= Task to carry out =
Each time a line of the listing holds "pixels", copy that line.
═══ Exercise inputs ═══
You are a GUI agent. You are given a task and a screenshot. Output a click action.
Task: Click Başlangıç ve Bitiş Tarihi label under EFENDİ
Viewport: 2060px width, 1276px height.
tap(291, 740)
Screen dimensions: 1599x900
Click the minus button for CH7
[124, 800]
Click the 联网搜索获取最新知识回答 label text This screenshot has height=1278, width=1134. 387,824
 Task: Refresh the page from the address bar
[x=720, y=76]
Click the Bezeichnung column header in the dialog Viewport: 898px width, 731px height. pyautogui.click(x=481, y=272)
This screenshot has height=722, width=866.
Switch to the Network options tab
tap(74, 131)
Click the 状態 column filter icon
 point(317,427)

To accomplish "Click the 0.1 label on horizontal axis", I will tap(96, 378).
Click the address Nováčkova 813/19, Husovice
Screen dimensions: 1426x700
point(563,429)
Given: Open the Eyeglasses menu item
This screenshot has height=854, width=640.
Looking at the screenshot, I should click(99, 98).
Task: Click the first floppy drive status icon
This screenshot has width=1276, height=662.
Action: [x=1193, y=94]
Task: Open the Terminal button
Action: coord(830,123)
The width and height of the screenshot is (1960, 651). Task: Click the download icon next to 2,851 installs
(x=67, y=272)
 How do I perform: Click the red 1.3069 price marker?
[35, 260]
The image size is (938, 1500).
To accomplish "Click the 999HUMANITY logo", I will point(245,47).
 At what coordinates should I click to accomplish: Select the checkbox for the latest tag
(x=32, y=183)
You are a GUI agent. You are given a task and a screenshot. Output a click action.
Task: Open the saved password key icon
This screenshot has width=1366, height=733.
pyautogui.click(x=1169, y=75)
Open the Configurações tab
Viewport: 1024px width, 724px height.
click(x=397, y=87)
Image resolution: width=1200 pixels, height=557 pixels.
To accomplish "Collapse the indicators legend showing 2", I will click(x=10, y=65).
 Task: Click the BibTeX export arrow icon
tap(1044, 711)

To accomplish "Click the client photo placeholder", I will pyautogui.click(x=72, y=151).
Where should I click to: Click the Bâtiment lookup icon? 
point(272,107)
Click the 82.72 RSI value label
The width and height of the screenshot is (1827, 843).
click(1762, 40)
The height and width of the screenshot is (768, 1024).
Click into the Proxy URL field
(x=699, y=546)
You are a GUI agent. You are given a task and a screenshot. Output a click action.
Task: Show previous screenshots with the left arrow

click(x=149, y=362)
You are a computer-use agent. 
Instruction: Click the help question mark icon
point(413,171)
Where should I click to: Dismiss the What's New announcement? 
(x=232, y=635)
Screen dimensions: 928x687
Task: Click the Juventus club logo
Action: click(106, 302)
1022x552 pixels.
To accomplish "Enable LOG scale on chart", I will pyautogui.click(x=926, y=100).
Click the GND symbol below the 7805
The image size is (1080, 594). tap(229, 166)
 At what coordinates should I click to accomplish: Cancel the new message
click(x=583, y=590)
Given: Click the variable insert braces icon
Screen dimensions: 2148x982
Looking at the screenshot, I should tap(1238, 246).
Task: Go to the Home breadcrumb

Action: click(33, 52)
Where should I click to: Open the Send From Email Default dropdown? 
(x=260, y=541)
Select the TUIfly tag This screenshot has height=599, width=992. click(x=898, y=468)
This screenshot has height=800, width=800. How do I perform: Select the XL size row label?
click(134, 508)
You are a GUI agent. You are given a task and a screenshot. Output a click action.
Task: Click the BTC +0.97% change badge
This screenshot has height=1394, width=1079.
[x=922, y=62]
═══
= Expected answer =
Image resolution: width=1200 pixels, height=557 pixels.
1022x552 pixels.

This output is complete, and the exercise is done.